DESIGN: Cohort study; Level of evidence, 2.
METHODS: Fifty-three patients (mean age, 61 years) with atraumatic full-thickness RCTs who underwent arthroscopic RCR were prospectively evaluated. Demographic data as well as the Western Ontario Rotator Cuff Index (WORC) score, American Shoulder and Elbow Surgeons (ASES) score, and a visual analog scale (VAS) for pain were prospectively collected at various time points up to 24 months postoperatively. Statistical analysis included longitudinal multilevel regression modeling to investigate the association between the CSA and the WORC, ASES, and VAS scores.
RESULTS: The overall clinical outcome, as measured by the WORC, ASES, and VAS, improved significantly (P < .0001). Controlling for demographic and clinical characteristics, a multilevel regression analysis demonstrated that the CSA was not a significant independent predictor for change in WORC (P = .581), ASES (P = .458), or VAS (P = .859) scores at 24 months after arthroscopic RCR. Interobserver and intraobserver reliability for CSA measurements resulted in interclass correlation coefficients of 0.986 and 0.982, respectively (P < .001), indicating excellent agreement.
CONCLUSION: The CSA did not appear to be a significant predictor of patient-reported outcomes after arthroscopic repair of atraumatic full-thickness RCTs.

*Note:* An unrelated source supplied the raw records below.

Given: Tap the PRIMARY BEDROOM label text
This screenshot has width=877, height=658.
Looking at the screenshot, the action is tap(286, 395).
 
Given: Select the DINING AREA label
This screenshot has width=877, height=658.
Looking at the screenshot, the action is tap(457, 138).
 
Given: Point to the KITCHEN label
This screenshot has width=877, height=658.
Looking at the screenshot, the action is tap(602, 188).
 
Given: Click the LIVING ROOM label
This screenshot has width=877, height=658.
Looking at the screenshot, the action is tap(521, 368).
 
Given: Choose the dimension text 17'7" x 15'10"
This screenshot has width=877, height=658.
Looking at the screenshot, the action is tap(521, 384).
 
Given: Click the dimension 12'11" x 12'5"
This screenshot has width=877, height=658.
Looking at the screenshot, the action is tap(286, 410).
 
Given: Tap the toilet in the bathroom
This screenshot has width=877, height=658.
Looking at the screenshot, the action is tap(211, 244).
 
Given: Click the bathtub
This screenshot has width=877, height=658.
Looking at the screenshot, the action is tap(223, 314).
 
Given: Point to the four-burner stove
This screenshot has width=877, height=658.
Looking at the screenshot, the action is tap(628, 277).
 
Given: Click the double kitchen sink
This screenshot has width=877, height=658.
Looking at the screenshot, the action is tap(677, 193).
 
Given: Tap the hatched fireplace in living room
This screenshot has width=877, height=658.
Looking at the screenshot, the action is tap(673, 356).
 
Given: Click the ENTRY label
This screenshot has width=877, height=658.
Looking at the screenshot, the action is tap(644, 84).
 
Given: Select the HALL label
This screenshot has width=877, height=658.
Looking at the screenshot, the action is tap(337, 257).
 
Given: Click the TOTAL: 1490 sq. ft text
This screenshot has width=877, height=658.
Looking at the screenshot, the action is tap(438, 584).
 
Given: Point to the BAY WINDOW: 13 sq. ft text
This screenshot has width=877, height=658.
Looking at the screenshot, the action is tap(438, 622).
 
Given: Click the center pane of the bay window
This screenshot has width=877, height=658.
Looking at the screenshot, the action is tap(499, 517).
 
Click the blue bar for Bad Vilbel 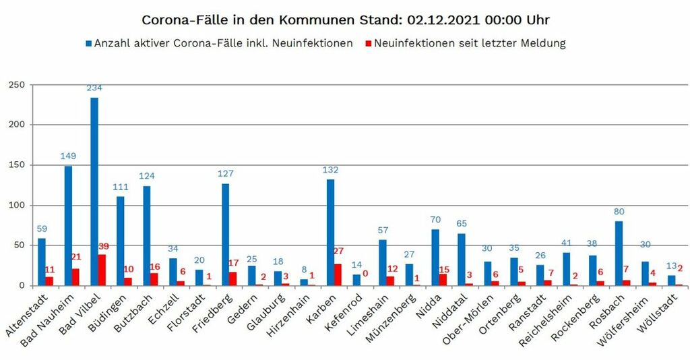pos(94,191)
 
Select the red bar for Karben pos(338,274)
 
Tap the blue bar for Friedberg pos(225,235)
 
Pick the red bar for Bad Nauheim pos(76,277)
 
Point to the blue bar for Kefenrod pos(356,280)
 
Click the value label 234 pos(94,88)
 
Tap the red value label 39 pos(102,247)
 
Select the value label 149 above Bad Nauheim pos(68,156)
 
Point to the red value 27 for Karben pos(338,251)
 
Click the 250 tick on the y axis pos(16,84)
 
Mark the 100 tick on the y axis pos(16,205)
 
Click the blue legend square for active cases pos(88,44)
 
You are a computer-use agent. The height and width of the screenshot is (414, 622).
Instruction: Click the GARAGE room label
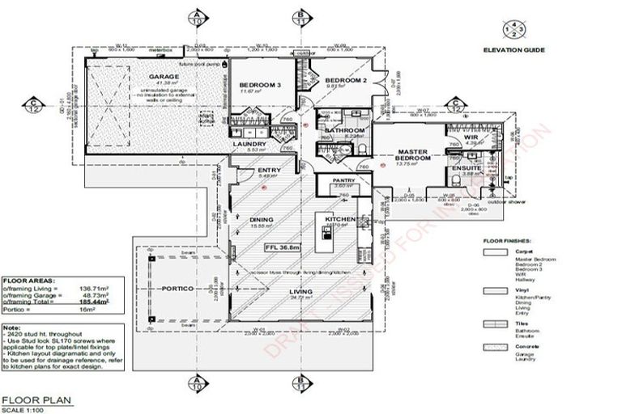[x=163, y=77]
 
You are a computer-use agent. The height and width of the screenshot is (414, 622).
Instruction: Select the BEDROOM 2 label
[x=347, y=81]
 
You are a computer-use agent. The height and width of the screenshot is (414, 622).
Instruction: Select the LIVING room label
[x=300, y=293]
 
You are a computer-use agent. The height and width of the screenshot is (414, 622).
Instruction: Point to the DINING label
[x=262, y=219]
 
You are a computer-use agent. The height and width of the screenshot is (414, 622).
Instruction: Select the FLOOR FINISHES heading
[x=508, y=241]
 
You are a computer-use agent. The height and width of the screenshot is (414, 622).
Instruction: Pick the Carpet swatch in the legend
[x=489, y=252]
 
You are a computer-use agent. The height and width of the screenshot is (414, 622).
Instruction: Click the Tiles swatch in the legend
[x=489, y=323]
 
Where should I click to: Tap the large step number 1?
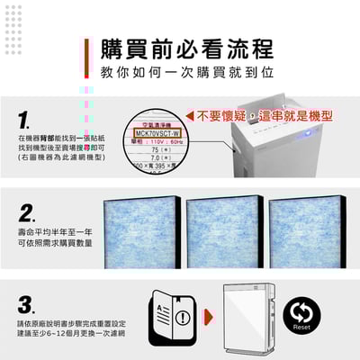[25, 120]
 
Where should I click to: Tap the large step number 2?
[27, 212]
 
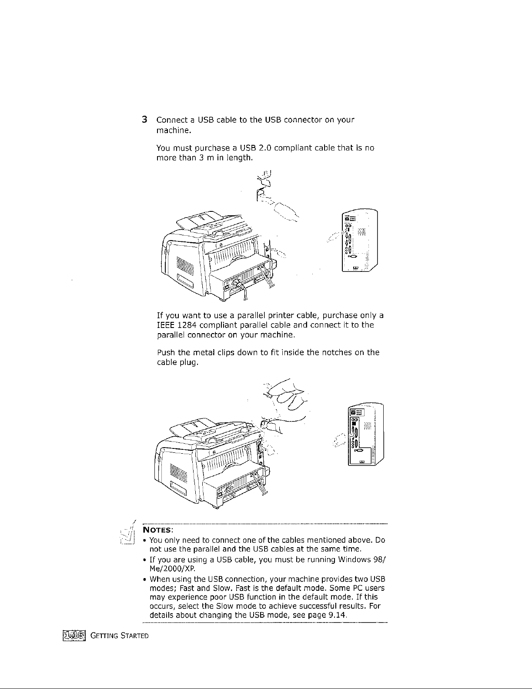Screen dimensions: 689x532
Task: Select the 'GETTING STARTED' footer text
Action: pos(120,637)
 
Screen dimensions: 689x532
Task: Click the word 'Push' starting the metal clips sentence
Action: pos(165,353)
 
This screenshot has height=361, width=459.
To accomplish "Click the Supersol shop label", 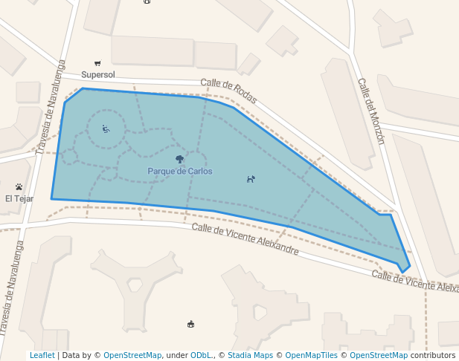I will point(97,74).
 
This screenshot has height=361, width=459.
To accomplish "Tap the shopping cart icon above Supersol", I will point(97,63).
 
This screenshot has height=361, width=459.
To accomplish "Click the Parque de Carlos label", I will point(179,171).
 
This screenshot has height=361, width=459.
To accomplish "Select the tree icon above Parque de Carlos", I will point(179,159).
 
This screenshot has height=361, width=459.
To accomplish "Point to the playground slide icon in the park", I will point(106,129).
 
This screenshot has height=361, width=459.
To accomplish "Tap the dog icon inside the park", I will point(251,179).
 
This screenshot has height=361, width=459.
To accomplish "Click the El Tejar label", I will point(19,198).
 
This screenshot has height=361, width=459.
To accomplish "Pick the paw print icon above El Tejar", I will point(19,186).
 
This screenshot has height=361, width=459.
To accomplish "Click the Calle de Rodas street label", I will point(228,91).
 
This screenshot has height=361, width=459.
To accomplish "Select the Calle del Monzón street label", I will point(370,111).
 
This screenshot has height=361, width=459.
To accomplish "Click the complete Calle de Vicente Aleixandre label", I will point(245,239).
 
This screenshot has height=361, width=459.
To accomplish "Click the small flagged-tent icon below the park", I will point(191,324).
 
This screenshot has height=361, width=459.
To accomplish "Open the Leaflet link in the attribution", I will point(42,355).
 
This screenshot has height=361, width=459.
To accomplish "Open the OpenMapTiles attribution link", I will point(312,355).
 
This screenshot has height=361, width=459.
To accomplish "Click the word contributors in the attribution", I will point(432,355).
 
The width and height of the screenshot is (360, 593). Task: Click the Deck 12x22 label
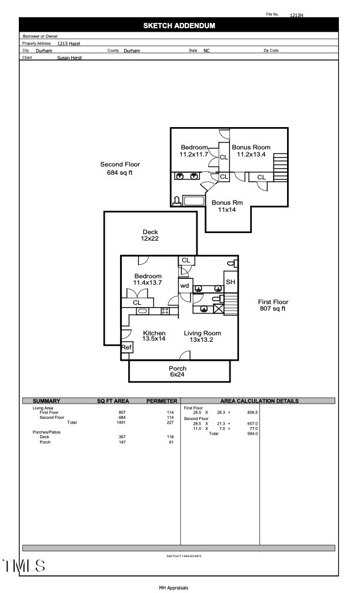[x=149, y=235]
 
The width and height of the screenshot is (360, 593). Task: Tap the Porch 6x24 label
[x=178, y=372]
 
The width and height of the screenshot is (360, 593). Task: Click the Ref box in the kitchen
[x=126, y=348]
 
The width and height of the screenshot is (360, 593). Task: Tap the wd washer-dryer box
[x=185, y=285]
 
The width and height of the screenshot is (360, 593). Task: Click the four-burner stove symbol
[x=165, y=310]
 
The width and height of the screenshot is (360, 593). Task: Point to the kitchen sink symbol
[x=143, y=310]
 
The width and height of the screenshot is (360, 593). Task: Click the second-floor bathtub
[x=194, y=201]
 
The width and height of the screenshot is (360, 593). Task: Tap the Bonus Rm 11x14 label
[x=226, y=206]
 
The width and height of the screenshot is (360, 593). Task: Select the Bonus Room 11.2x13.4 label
[x=251, y=151]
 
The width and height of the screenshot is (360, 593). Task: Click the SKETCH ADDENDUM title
[x=179, y=26]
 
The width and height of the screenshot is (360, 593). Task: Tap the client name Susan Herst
[x=69, y=58]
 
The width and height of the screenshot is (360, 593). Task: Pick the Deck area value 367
[x=122, y=437]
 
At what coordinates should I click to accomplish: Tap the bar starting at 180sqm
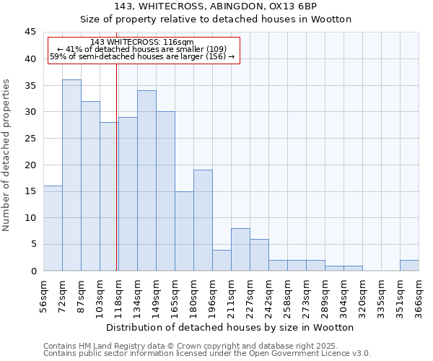point(203,220)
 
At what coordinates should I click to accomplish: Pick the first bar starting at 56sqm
point(53,228)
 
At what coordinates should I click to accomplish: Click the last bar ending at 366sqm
point(409,265)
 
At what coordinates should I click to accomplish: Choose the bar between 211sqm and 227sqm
point(240,250)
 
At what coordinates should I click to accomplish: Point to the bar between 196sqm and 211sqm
point(222,260)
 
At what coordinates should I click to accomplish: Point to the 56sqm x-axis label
point(43,295)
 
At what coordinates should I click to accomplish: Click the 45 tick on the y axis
point(30,32)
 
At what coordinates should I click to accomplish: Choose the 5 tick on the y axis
point(33,244)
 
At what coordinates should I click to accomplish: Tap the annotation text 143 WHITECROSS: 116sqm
point(142,43)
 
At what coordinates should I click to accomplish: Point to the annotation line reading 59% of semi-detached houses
point(142,56)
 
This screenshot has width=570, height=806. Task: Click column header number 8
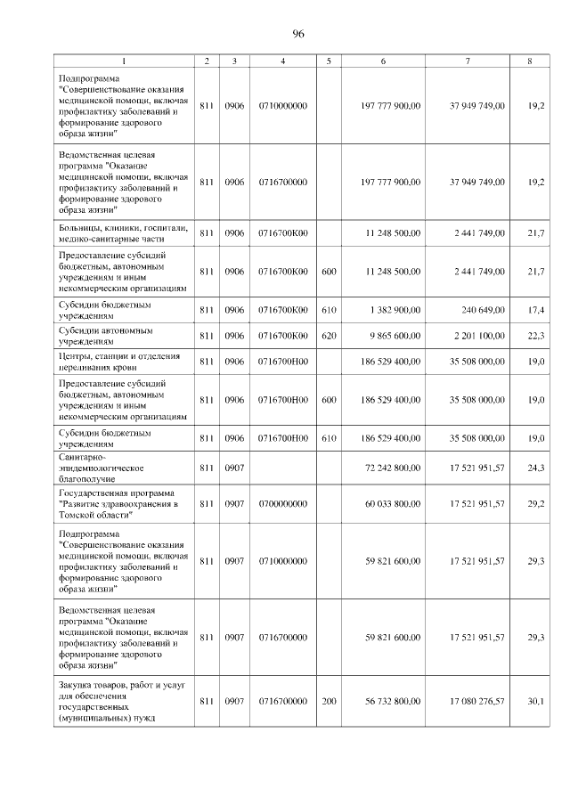(530, 61)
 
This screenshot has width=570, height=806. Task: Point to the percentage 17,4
(536, 311)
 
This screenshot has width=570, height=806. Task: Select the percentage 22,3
(536, 336)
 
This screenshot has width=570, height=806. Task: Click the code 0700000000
(282, 504)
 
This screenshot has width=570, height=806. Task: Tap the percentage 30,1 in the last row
(536, 701)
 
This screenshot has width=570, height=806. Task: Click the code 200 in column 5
(329, 701)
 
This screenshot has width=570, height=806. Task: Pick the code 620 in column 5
(329, 336)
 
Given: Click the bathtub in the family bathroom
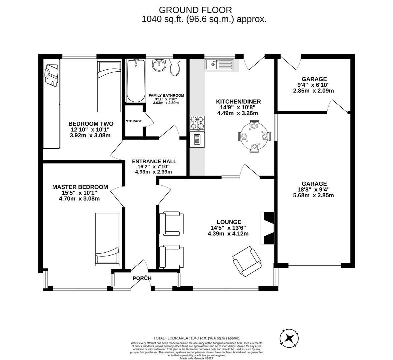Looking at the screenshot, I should point(135,81).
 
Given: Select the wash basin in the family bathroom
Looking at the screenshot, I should point(159,65).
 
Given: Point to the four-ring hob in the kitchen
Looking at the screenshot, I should point(197,123).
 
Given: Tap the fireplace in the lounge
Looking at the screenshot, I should point(268,228).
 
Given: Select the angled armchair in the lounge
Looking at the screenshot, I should point(247,261).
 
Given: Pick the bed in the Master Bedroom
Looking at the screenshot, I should point(107,239).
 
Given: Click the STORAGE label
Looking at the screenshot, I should point(134,121).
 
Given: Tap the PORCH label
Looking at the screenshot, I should point(142,278).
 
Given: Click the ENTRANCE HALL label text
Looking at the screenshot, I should point(154,161).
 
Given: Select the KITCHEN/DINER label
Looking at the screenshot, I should point(238,102).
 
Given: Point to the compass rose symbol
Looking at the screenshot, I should point(289,338).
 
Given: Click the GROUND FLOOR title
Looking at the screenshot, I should point(195,10).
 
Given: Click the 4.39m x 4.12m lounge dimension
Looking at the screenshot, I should point(228,234).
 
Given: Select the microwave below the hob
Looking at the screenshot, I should point(197,140).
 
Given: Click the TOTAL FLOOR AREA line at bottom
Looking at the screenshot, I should point(196,338).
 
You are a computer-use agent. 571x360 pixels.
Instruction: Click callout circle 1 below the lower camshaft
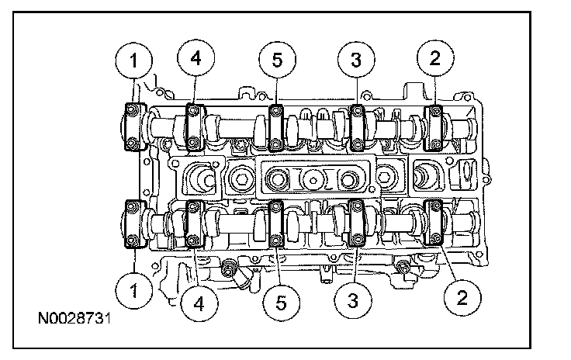[135, 292]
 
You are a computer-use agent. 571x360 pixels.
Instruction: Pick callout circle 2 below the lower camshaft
[462, 296]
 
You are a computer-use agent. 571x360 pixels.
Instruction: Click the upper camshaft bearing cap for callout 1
[134, 125]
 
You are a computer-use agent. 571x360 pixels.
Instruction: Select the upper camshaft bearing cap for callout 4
[193, 125]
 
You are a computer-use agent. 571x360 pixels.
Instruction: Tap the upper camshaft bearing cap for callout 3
[358, 125]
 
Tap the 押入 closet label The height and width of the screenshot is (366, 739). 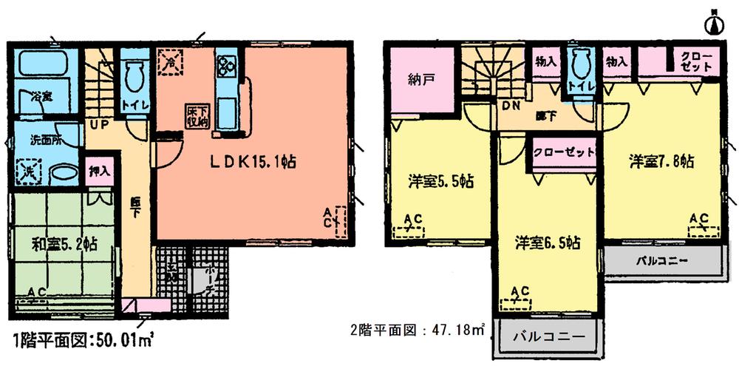pyautogui.click(x=100, y=170)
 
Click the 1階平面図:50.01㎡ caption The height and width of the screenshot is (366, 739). pyautogui.click(x=83, y=341)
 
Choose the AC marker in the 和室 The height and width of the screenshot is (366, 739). pyautogui.click(x=36, y=295)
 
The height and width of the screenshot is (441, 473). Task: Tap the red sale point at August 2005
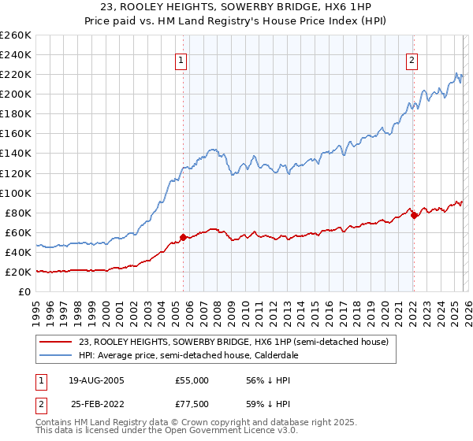pyautogui.click(x=184, y=236)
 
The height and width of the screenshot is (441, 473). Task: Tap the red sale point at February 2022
pyautogui.click(x=415, y=215)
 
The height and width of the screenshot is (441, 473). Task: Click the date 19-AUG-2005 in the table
pyautogui.click(x=95, y=380)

Variations in scapular morphology have been associated with the development of atraumatic rotator cuff tears (RCTs). Theories proposed by Neer,[15] Bigliani et al,[2,3] and Nicholson et al[16] focus predominantly on acromial morphology as it pertains to the pathogenesis of rotator cuff disease. These authors suggest that primary mechanical impingement of the rotator cuff is the essential underlying factor in rotator cuff disease. Conversely, alternate theories suggest a morphologic predisposition for altered shoulder biomechanics favoring the development of RCTs.[8,17,19]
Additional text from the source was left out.